TASK DETAILS – If a line of the data below holds the string "Select", copy it.

INPUT FOR THIS TASK –
•••
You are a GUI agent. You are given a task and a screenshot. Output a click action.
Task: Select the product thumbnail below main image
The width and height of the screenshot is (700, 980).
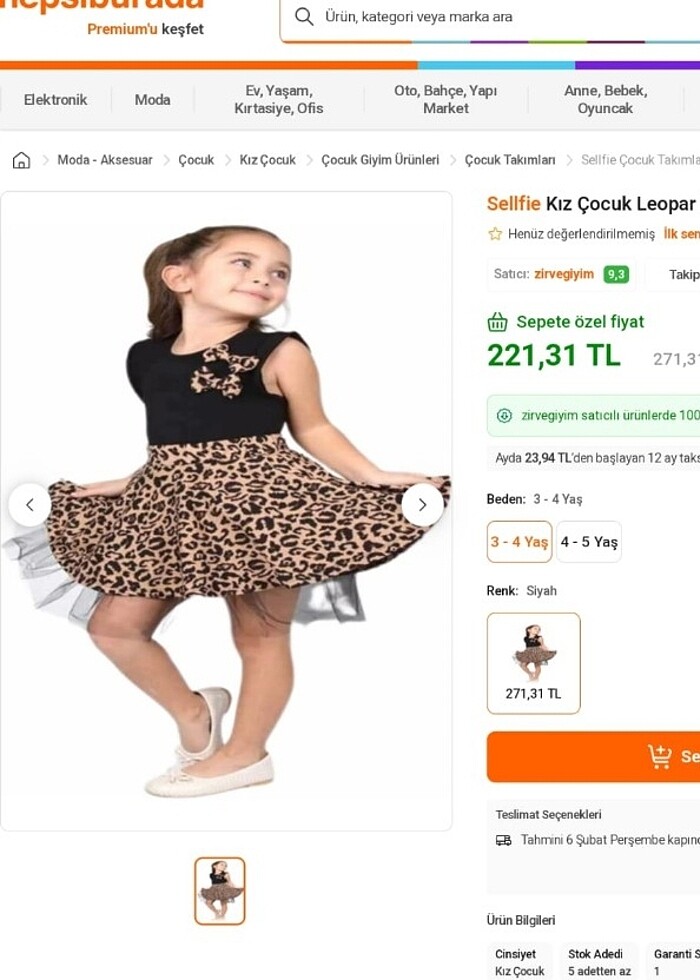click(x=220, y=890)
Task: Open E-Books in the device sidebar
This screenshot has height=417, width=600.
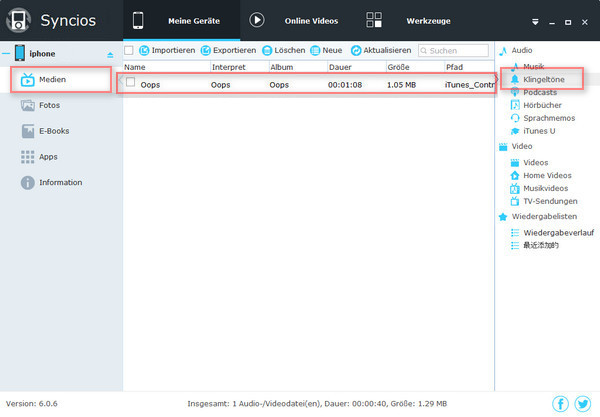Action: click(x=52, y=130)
•••
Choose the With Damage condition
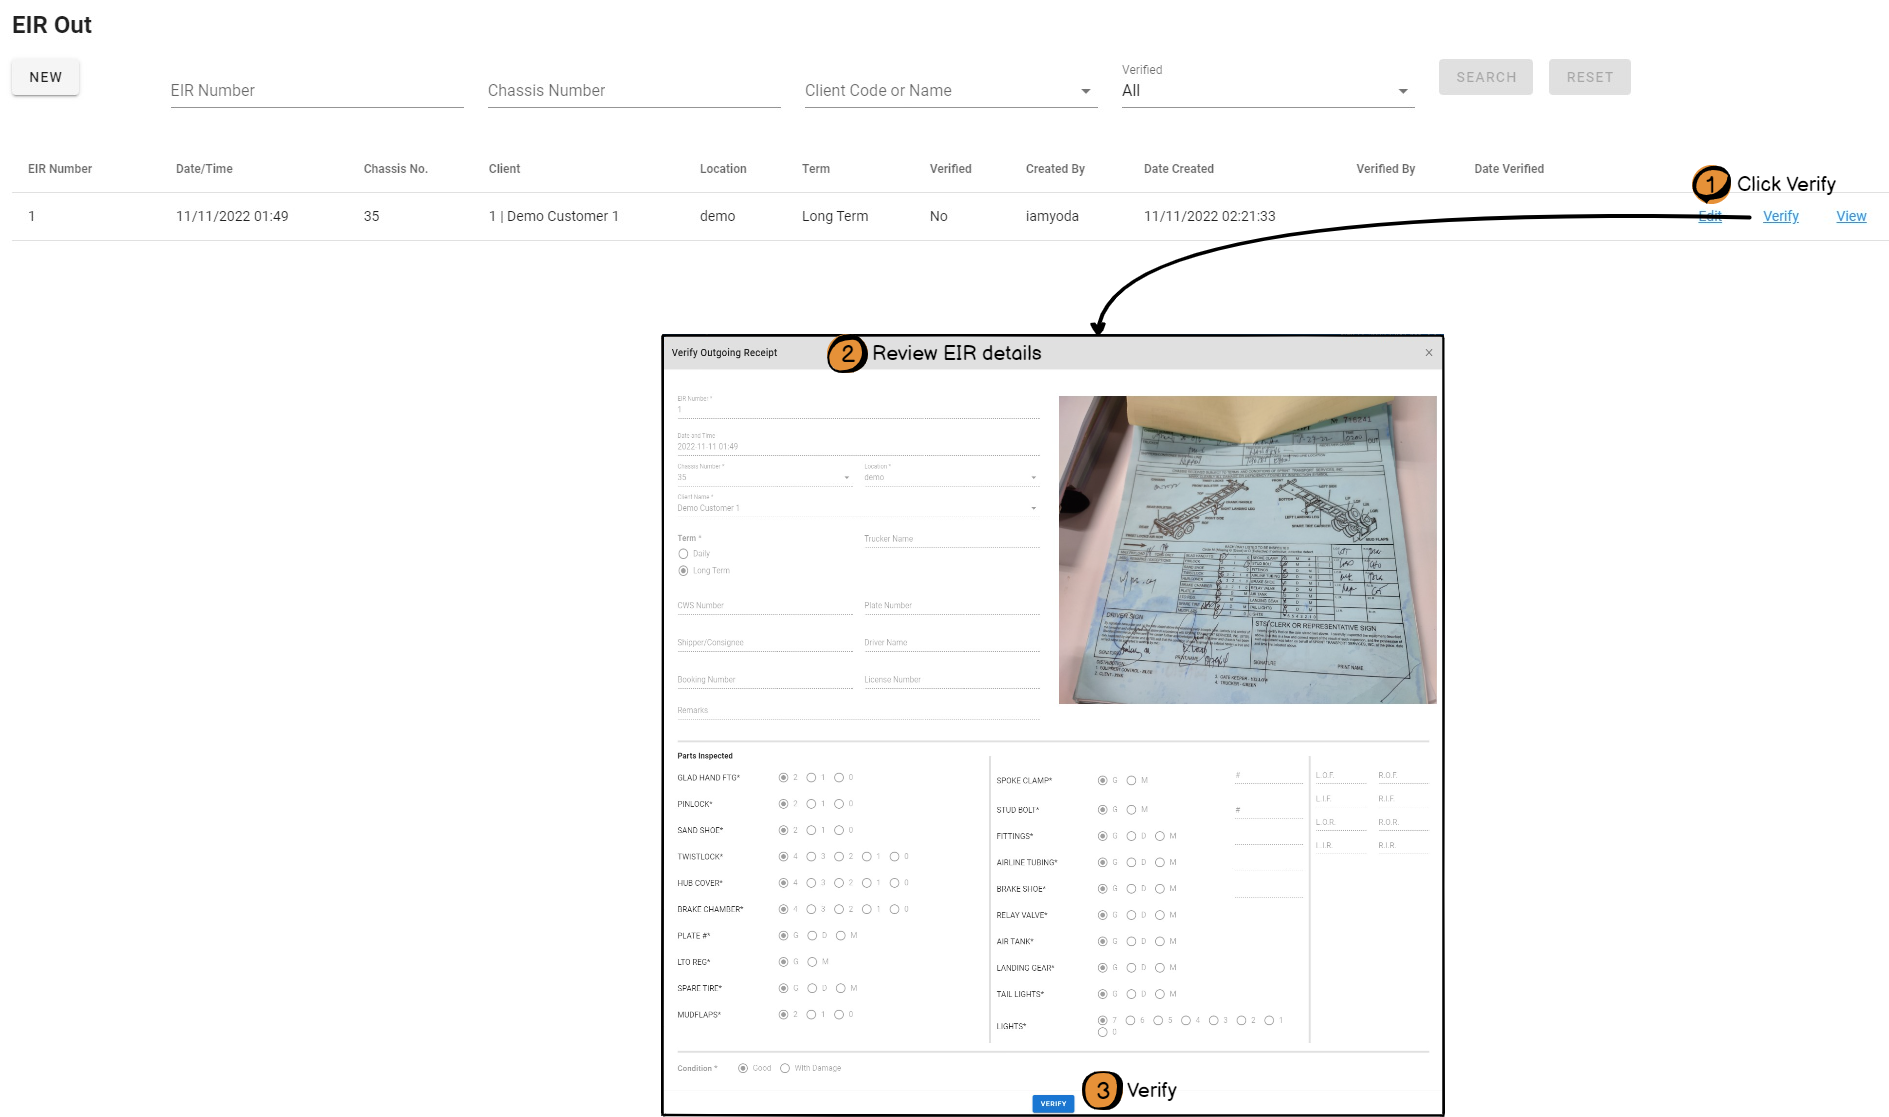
•••
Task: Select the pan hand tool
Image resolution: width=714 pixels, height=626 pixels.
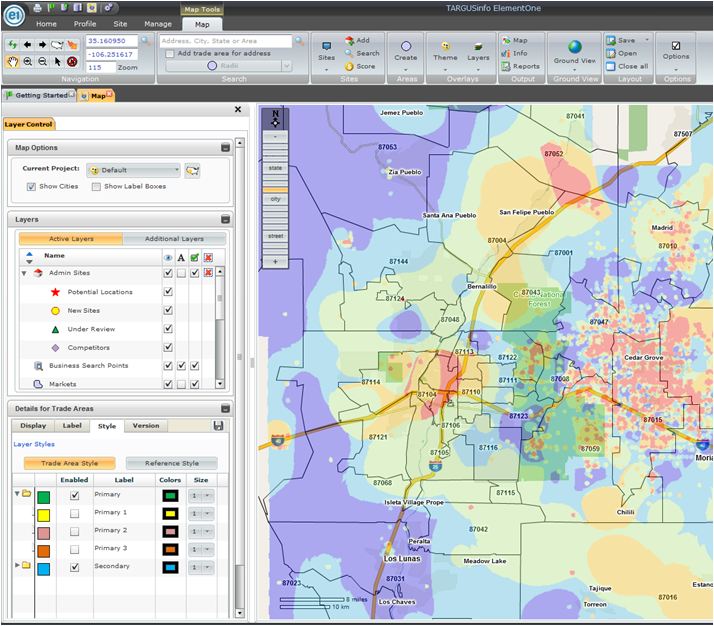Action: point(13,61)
•••
EXPECTED OUTPUT –
Task: Select the product thumbnail below main image
Task: Select the pan hand tool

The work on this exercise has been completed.